By Kennetha J. Bigham-Tsai and Eric Martin

Jesus is inviting us as leaders to face squarely this woundedness—to face the grief, anger and pain of our own woundedness, and to face loss. Heifetz has noted, “What people resist is not change per se, but loss” (1). Indeed, many change efforts fail because the leaders trying to bring about change fail to recognize and deal with loss.  It is the same with the church. We cannot hold space for divinely inspired resurrection unless we hold space in the church and within ourselves for divinely inspired loss. 

A young man, he must have been in his twenties, sat at a table and talked about what it would mean for him if the church split and he had to choose. He said it was not an option for him to leave. His family had been a part of The United Methodist Church for generations. The church was his family.
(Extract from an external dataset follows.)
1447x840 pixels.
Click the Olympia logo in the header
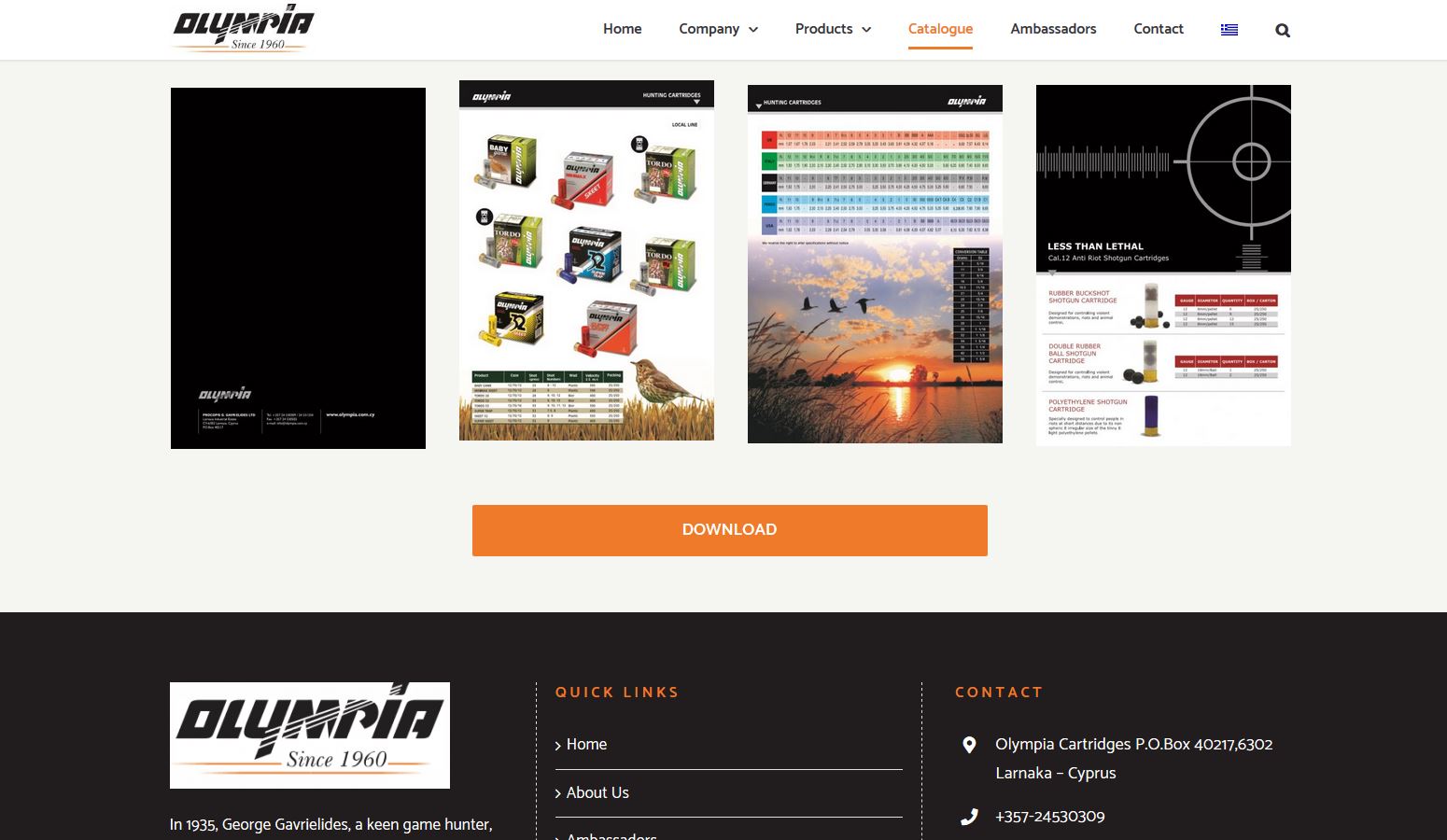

To leave meant the loss of identity and of a history, as well as the loss of loyalty to the generations that preceded him. It meant the loss of that great cloud of witnesses who had nurtured him in the faith.  It meant the loss of relationships that were beyond ideologies—those kinds of relationships that were just about “I love you, no matter what!” This young man wanted a more inclusive church too. But he was isolated and facing profound loss with little support. What was he to do?

Indeed, as God is doing something new, we are being called to help each other face the losses inherent in this moment: loss of identity, autonomy, influence and power; loss of our own sense of competence and control; loss of the ability to protect resources, property and staff. We are being called to help each other face the loss of relevance as many of our churches continue to stagnate and decline.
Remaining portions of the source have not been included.